Graham interrupted again: "It doesn't change your posture if you go from a possibility of being attacked to a six-months-to-a-year time window of being attacked?"

"We have asked for substantial additional funds for our counterterrorism operations in light of --"

"Is that in light of the withdrawal from Afghanistan?" Graham pressed.

"It's in light of a lot of changing circumstances in the world with respect to this question."

Graham, fed up, told Garland, "Well, let me just put a fine point on this. Secretary Wray has told the world that ISIS and al-Qaida in Afghanistan present a threat to our homeland. The Taliban has told us they're not going to help us when it comes to policing these groups. The Department of Defense has said we're six months to a year away from a possible attack by ISIS and al-Qaida. And it just seems to me there's not a sense of urgency about this."
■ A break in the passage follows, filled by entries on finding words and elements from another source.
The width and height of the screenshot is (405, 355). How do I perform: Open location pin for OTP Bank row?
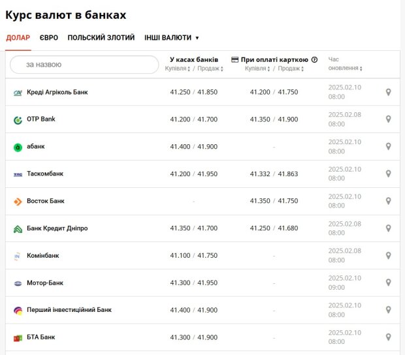click(388, 119)
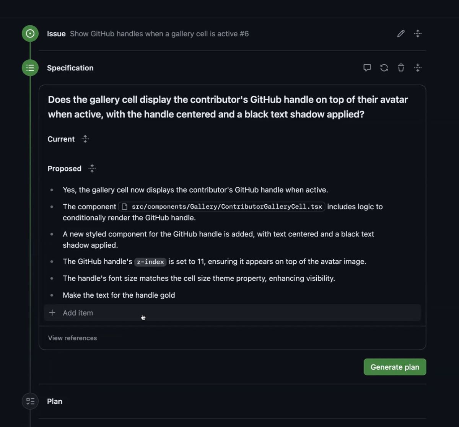459x427 pixels.
Task: Delete the specification using the trash icon
Action: 400,68
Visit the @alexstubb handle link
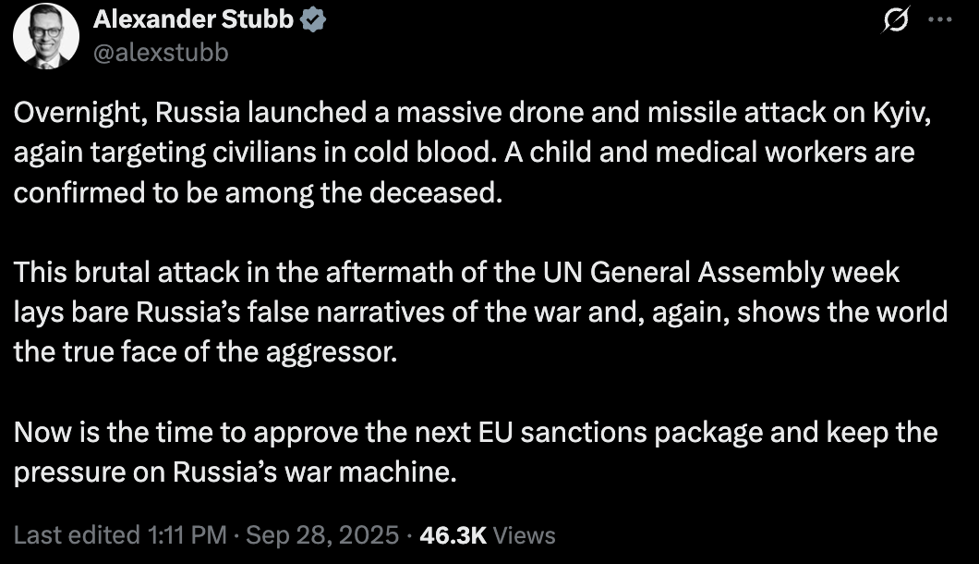Image resolution: width=979 pixels, height=564 pixels. click(x=160, y=53)
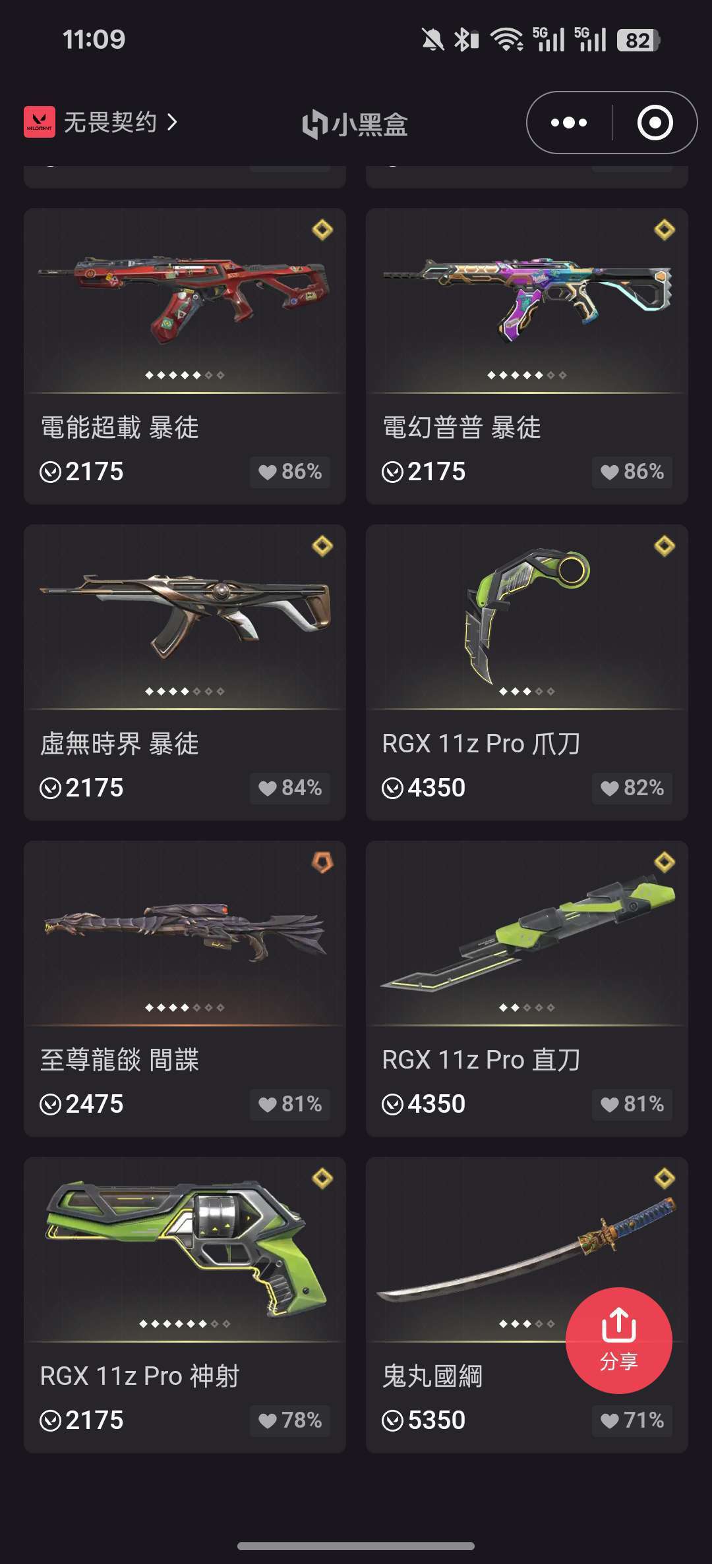
Task: Tap the 小黑盒 logo in header
Action: coord(355,124)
"There is a sense of urgency," Garland insisted.

"What have you done specifically? And I'll end with this. Specifically, what have you done since our withdrawal in Afghanistan to deal with this new threat?" Graham asked.

"We have strengthened and increased the efforts of our joint terrorism task forces. I have met with them," Garland said.

"Literally, what have you done?" Graham asked.

"I'm telling you," said Garland, who apparently had no good answer.

"Just put it in writing. Just write down what you've done," Graham said.

"Well, I'll be happy to have our staff assess what (here he trailed off, his words inaudible).